Xbox hat eine neue Chefin – und die musste sich gleich am ersten Arbeitstag mit der größten Kontroverse der Community auseinandersetzen. Asha Sharma übernahm den Posten der CEO von Microsoft Gaming nach dem Rücktritt von Phil Spencer und nutzte die sozialen Medien, um die Gemüter der besorgten Spieler zu beruhigen.
Die Managerin hat ihre Karriere bei Giganten wie Meta und Facebook aufgebaut und hat keinen traditionellen Hintergrund in der Videospielwelt. Das ließ viele Fans skeptisch werden, was die zukünftige Strategie von Xbox angeht – insbesondere in Bezug auf wichtige Franchises wie Halo, Gears und Forza.
Die Bedeutung der Exklusivtitel
Die Forderung begann auf X (ehemals Twitter), als ein Fan Sharma in einem Beitrag markierte, der die Wichtigkeit betonte, Spiele nur auf der Microsoft-Konsole zu behalten. Der Nutzer hob hervor, dass exklusive Titel die Identität von Xbox ausmachen und der Schlüssel zum Erfolg der Plattform sind.
Asha Sharma antwortete direkt: „Wir hören euch.“ Sie nutzte die Interaktion auch für ein lockeres Gespräch mit dem Spieler und teilte ihre Top 3 Lieblingsspiele mit: Halo, Valheim und 007. Die neue CEO tauschte sich zudem mit offiziellen Profilen hauseigener Franchises aus und zeigte damit, dass sie bereit ist, mit der Community zu diskutieren.
Was ändert sich für die Zukunft von Xbox?
Die schlichte Antwort von Sharma soll einen Brand löschen, der in der Xbox-Community schon seit Jahren schwelt. Die Strategie, Xbox-Spiele auch auf konkurrierenden Plattformen wie PlayStation und Nintendo zu veröffentlichen, hatte während Phil Spencers Amtszeit für viel Diskussion und harte Kritik gesorgt.

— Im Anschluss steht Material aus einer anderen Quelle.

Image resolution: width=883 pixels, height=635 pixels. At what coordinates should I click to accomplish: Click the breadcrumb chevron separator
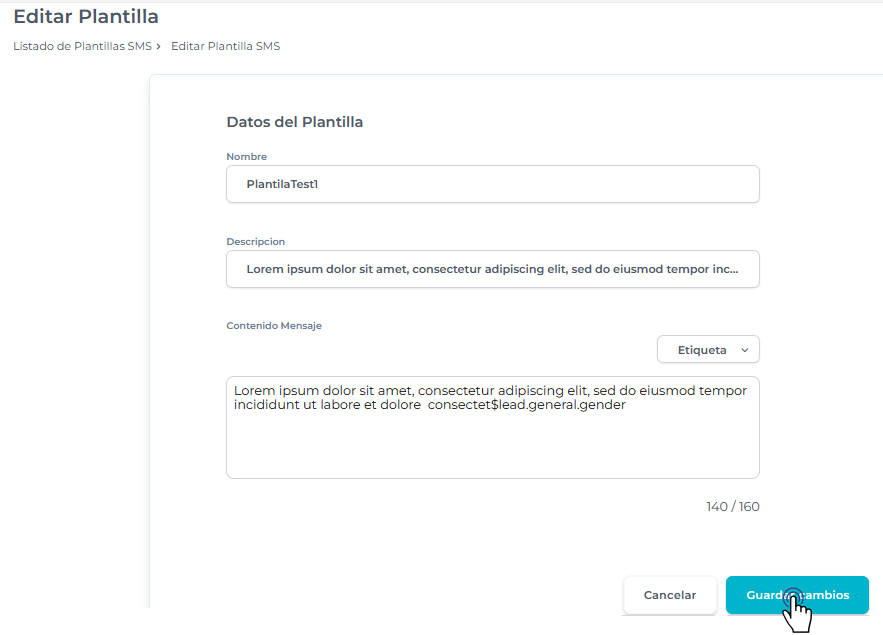pyautogui.click(x=159, y=46)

Nun beobachtet der Markt die nächsten Schritte von Microsoft genau. Sharmas Erfahrung mit sozialen Medien und künstlicher Intelligenz deutet auf einen Fokus hin, mit Plattformen mit enormer Nutzerbindung wie Roblox und TikTok zu konkurrieren.
Trotz der aufgeschlossenen Haltung der neuen CEO hält Microsoft an seiner Strategie der Expansion auf mehrere Bildschirme fest und hat noch keine offiziellen Änderungen an der Exklusivitätspolitik angekündigt.